Master thesis : Multi-material die pressing, an innovative approach to printing near net shape titanium alloy medical implants at reduced cost

Abstract

Conventional die pressing involves filling a die with powder and compacting the powder once the die is filled. This conventional process is used to manufacture parts with simple geometry as the geometry of the die defines the geometry of the part. Aerosint is engaged in a research project with Amnovis, the Bel-SME project, which intends to produce near net shape titanium alloy parts for medical industry at reduced cost. The conventional process can then be replaced by an innovative process, aiming at compacting the powder layers at regular intervals, allowing to achieve higher and more homogeneous densities. The selective powder deposition approach invented by Aerosint results in multi-material, binderless printing, allowing the production of parts with more complex geometry.

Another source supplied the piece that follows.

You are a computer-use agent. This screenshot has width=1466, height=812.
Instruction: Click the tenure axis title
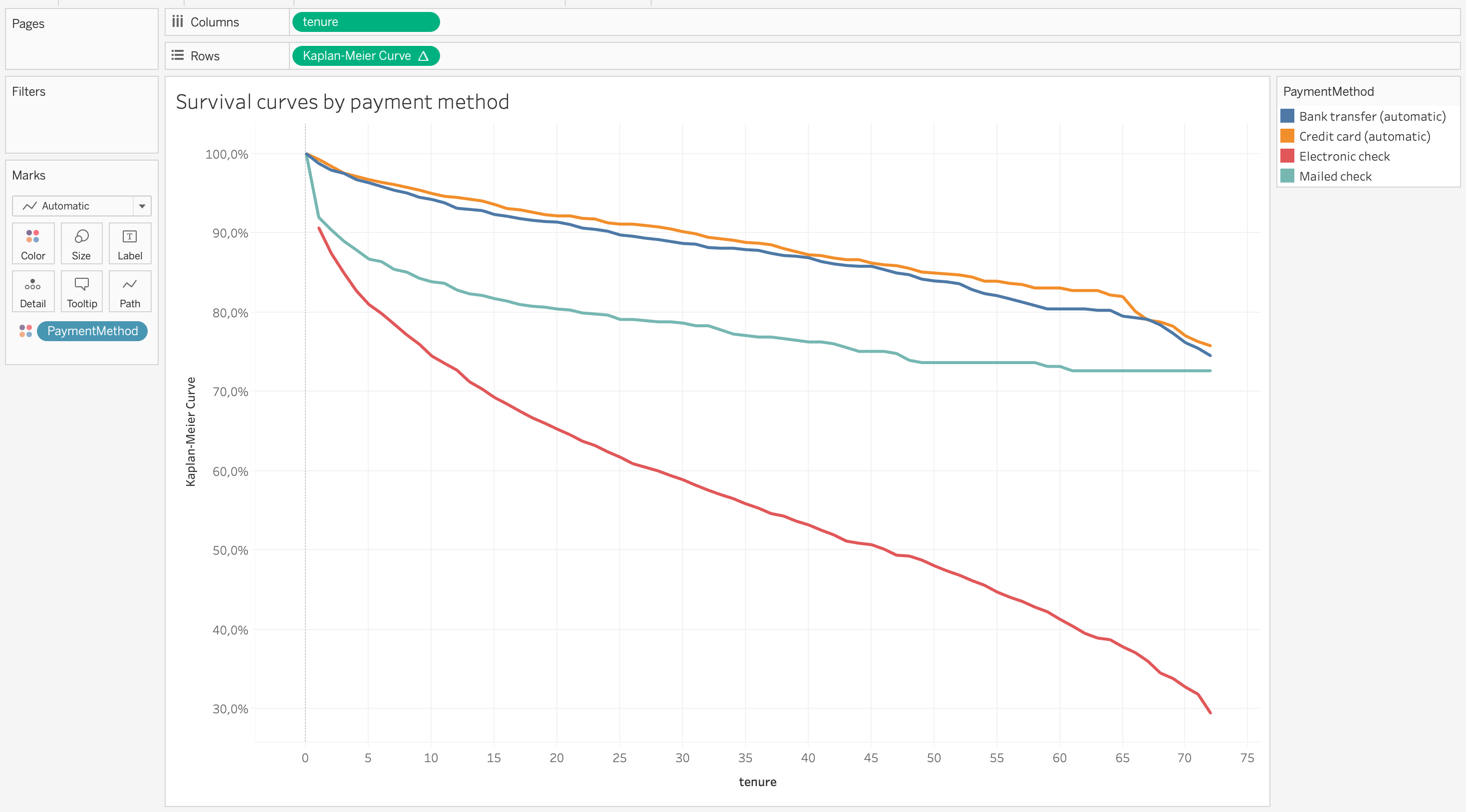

The objectives of this thesis were to determine the layer thickness that allows to obtain green compacts that do not show delamination effects; to determine the compaction pressure to be applied to obtain a self-supporting green compact that has the desired relative density after sintering; to characterise virgin and modified Ti-6Al-4V powders, and to quantify the thickness of the ceramic material layer around the modified powders.

Compaction tests on AlSi10Mg and nitrided CuCr1Zr powders proved the value of compacting thin layers at regular intervals, demonstrating that compaction after deposition of 500 µm layers provided green compacts without delamination effects. Analysis of the density variation along the thickness of the green compacts did not reveal statistical significance, suggesting a homogeneous density. A self-supporting Ti-6Al-4V green compact was obtained by gradually compacting 500 µm layers to 305 MPa. The thickness of the ceramic layer on the surface of the modified Ti-6Al-4V powder is in the range 1-2 µm.

The Bel-SME project proposes a unique binder-free powder solidification process that produces parts that are both complex, thanks to the possibility of using a support powder that is different from the part powder and that dictates the geometry of the part, and dense, thanks to the compaction of the powder at regular intervals. This Master thesis contributed to this project, which in the near future will print near net shape medical devices in titanium alloy at reduced prices.